I’d already planned to write about global warming when White Flower Farm’s e-mail scooped me! I suspect this subject has been sitting front and center in most northeastern gardeners’ minds since the weather of the past few weeks arrived. The upshot of WFF’s message is that based upon the latest Department of Agriculture study, we garden today in zones considerably warmer than those we had twenty years ago. I’m glad to hear this climate swing confirmed by science. But what’s to become of events like the garden centennial I’m helping organize, carefully scheduled to coincide with the height of peony bloom?

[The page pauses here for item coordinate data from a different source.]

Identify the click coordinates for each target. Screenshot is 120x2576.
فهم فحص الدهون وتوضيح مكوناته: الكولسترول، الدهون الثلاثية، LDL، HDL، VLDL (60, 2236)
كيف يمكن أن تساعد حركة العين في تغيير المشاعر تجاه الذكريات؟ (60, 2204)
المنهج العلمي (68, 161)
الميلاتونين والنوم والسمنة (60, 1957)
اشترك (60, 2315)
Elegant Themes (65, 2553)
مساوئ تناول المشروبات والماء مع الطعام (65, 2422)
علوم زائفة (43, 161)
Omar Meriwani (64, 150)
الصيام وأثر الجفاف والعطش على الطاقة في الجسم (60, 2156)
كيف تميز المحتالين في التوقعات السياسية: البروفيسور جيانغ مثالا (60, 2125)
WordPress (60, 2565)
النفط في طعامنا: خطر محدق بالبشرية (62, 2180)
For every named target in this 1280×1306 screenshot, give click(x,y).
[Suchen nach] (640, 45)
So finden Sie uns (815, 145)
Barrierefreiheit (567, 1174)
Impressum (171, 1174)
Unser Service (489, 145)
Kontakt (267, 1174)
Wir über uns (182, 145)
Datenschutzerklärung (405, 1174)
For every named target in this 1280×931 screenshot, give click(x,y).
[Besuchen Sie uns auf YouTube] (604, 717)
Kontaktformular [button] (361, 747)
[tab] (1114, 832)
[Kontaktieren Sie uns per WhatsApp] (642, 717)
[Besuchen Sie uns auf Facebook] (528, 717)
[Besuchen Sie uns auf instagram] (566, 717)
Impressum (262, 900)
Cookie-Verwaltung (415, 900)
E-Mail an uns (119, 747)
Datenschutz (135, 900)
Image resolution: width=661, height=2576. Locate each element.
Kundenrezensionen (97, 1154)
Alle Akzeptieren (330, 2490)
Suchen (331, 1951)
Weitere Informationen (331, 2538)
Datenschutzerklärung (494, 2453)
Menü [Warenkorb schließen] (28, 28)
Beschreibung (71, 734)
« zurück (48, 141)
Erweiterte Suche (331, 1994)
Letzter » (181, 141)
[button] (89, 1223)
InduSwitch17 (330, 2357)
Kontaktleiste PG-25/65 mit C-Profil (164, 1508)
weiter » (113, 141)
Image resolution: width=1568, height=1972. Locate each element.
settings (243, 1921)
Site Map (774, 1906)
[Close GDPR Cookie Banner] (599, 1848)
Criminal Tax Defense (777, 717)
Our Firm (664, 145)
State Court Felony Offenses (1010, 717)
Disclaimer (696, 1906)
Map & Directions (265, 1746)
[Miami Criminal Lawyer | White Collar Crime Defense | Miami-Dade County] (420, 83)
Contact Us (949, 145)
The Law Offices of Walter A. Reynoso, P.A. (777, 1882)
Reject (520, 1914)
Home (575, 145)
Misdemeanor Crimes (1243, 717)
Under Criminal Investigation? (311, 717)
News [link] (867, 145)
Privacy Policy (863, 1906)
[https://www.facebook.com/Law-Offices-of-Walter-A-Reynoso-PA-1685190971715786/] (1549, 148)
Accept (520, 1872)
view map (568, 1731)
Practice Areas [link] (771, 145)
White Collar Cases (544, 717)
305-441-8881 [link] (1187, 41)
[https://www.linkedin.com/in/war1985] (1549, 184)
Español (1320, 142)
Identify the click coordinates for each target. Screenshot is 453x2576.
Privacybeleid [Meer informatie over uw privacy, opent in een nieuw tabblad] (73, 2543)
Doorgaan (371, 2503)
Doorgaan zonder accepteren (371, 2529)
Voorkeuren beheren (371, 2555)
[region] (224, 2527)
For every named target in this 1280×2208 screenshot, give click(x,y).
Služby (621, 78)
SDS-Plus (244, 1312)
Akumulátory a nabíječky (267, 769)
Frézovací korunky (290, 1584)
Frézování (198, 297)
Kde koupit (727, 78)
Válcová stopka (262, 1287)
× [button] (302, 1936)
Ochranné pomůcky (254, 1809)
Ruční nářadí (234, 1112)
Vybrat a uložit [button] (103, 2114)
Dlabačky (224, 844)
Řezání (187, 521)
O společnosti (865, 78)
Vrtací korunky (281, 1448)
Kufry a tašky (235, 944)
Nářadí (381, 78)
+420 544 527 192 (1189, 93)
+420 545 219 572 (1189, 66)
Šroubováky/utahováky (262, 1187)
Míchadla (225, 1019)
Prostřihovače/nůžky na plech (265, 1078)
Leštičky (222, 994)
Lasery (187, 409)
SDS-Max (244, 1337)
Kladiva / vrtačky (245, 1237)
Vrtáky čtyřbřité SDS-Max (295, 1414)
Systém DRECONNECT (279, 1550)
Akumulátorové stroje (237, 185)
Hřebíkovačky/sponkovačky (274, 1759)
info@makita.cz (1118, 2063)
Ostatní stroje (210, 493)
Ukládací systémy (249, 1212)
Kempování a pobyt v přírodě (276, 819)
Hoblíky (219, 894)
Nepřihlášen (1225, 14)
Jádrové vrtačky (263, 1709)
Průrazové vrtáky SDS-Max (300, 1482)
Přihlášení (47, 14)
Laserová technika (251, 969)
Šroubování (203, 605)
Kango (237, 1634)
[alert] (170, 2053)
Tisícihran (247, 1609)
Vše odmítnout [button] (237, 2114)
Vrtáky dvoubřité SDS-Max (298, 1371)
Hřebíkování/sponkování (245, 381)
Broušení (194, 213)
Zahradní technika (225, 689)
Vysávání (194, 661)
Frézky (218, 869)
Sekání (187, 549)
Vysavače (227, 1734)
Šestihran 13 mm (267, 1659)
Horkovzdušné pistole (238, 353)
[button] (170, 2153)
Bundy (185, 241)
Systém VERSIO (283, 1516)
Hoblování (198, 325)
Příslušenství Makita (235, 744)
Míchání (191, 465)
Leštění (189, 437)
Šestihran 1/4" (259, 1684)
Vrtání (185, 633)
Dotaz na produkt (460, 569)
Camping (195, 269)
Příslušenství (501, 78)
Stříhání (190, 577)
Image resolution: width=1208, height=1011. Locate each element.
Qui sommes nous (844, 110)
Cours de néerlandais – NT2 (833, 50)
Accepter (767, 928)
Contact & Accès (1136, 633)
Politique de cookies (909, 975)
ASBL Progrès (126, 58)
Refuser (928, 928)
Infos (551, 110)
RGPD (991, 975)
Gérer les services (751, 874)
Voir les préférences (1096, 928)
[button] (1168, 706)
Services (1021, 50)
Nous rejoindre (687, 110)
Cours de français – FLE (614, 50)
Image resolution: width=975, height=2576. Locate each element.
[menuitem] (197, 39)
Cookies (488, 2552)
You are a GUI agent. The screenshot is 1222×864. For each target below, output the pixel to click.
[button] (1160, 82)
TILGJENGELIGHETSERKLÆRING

Non-gardeners simply don’t understand. I know from my days as a nursery-operator that most people view a warm sunny day in spring as something that can’t be improved upon–and that they find cool, rainy weather “bad.” It doesn’t matter to them that such weather is normal for early spring– at least in the northeast–and enables plants to grow as they should at this time of year. Warm dry days, and yes, for March, 70° or 80° is too warm, are really not good– for anything. Spring bulbs are done in a blink. The usual splendor of spring-flowering shrubs and trees is muddled in a short avalanche of bloom. And am I the only one noticing how little rain we’ve had this spring following a virtually snowless winter?
The implications of these changes are so much more far-reaching than our own gardens. Extremes and unnatural sequence are stressful to plants, animals and entire ecosystems. On its website, the EPA says “Many, but not all, human sources of greenhouse gas emissions are expected to rise in the future. This growth may be reduced by ongoing efforts to increase the use of newer, cleaner technologies and other measures. Additionally, our everyday choices about such things as commuting, housing, electricity use and recycling can influence the amount of greenhouse gases being emitted..”
No one can better appreciate these truths than gardeners. For centuries, we have recorded our annual observations of relatively reliable events, such as the date that snow drops emerge, or when the first oriole arrives, because as gardeners– we must pay attention.
On the plus side of the equation, the mild winter wasn’t all bad. We harvested our last Brussels sprouts at February’s end—temperatures didn’t dip below 0 here, so they continued growing—and then tasted our first spring cilantro from plants that never died last year.